Карл Вильгельмович растерялся. Он не подумал. Даже не вспомнил.

– Было бы лучше, если бы они громили дома? Может, и жертвы бы были.

Патриарх остался при своем мнении, хоть и посчитал доводы шефа безопасности весомыми.

– Ну кто из них верующий, завтра пойдет в свой храм исповедоваться, – решил он. – А ты злодей и анафема. Видеть твою рожу усатую не хочу. Сегодня.

Из всего сказанного Алекс сделал вывод, что завтра прощение возможно. Ему не запрещено обращаться за помощью. Большая победа!

* * *

Елена согласилась отправиться на музыкальный вечер только потому, что хотела видеть Алекса вживую. Подержать его за руку. Вдохнуть родной запах. Платье играло третьестепенную роль, хотя она нашла великолепное палевое с беж, из струящегося шелка. Белое страусовое перо в волосы, длинная нитка жемчуга, кружевная накидка, затканная кремовыми розами, высокие перчатки до локтей.

Он нашел ее изысканной. Втайне Коренева боялась только за туфли – практичные дамы носят зимой и летом черное, потому что оно ко всему. Но на придворное торжество не принято являться, как на похороны. Однако Елена и тут выкрутилась: нашла пару цвета слоновой кости, к перу, жемчугу и перчаткам. Вернее, позаимствовала у Резвой.

Если бы Кройстдорф знал, сразу повез бы невесту в Манеж, невзирая ни на какие протесты. И, рискуя прослыть бестактным, выбрал бы сам. Не совершив одной глупости, он совершил другую. Накануне при помощи Васи и Штифта основательно покопался в родословной Кореневой и обрел ответ на давний вопрос: откуда в его возлюбленной врожденный аристократизм. Похвалив себя за разборчивость, Алекс с букетом роз поспешил к даме сердца.

Императорская чета обитала вовсе не в Большом Кремлевском дворце и даже не в Москве. С тех пор как был изобретен телепорт, пространство сделалось неважным. За одно и то же время можно было дойти до Георгиевского зала из спальни Царского Села или Ливадийского дворца в Крыму.

Официальные резиденции менялись в зависимости от местопребывания правительства. Частным же образом императорская чета ютилась – иначе и не скажешь – в тихом, спрятанном от чужих глаз коттедже парка «Александрия» в Петергофе. Здесь можно было бегать с детьми в салочки и играть в бадминтон, не рискуя попасть в объектив папарацци. Репортеров отсекали еще на дальних подступах. Охрана не дремала.

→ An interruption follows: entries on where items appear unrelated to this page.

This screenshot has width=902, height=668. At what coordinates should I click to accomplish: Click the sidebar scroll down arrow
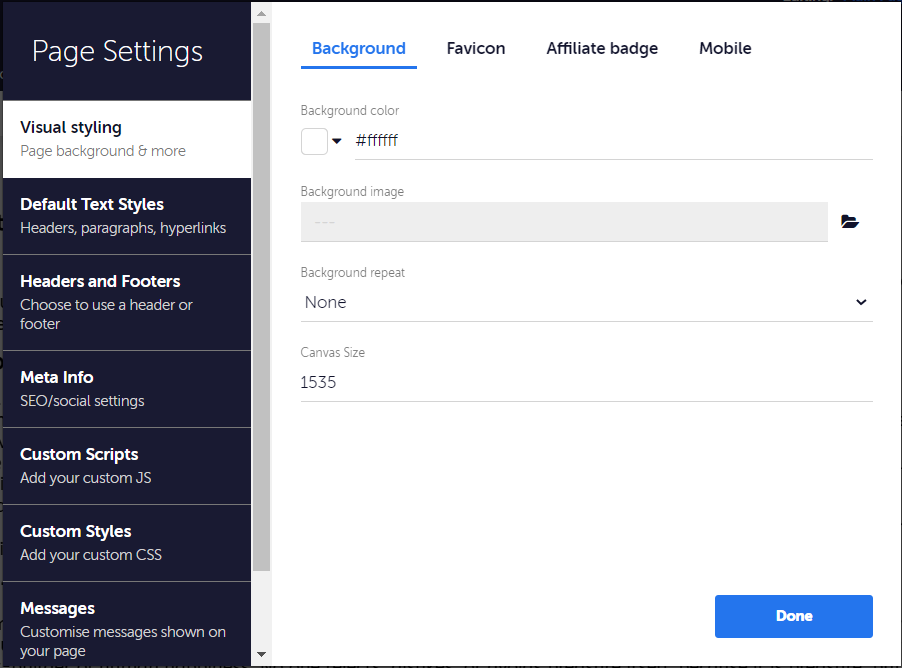(261, 654)
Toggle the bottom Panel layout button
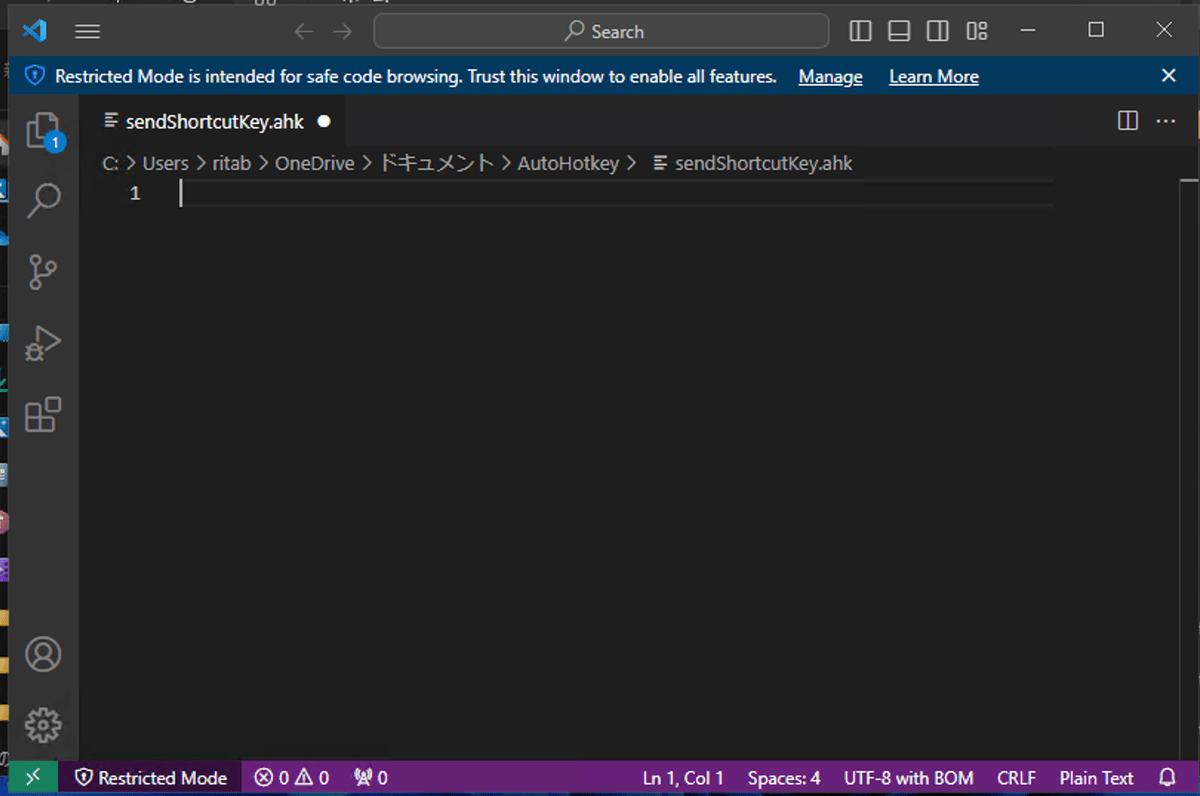Viewport: 1200px width, 796px height. (x=899, y=32)
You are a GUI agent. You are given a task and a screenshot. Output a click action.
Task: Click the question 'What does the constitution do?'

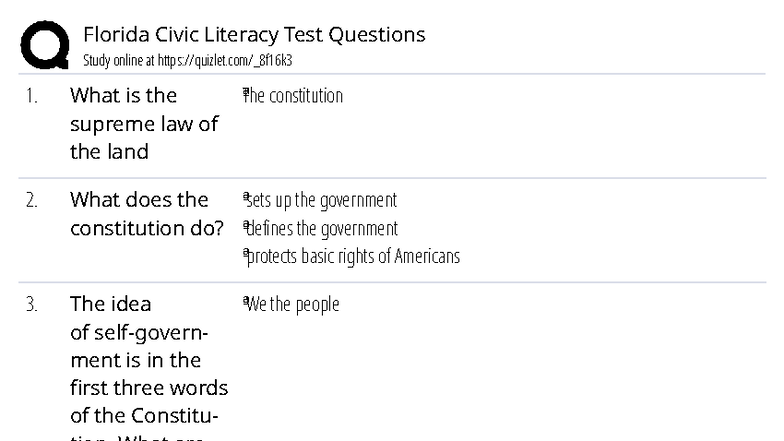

В России была запрещена охота за частной жизнью. Щадя нравственность своих подданных, император впаял в Кодекс статью.

Поэтому Елена вовсе не знала, что ее ожидает при выходе из портала. Портативным устройством пользоваться было запрещено. Извольте доехать на машине до магнитных ворот под Боровицкой башней. Материализуйтесь в таких же у въезда в Александрию. Пройдите пешком по липовой аллее, потом через мост над незамерзающим потоком, поднимитесь на взгорье, и там вам откроется истинный рай. Двухэтажный уютный дом в сельском стиле, где радушные хозяева встречают избранный круг.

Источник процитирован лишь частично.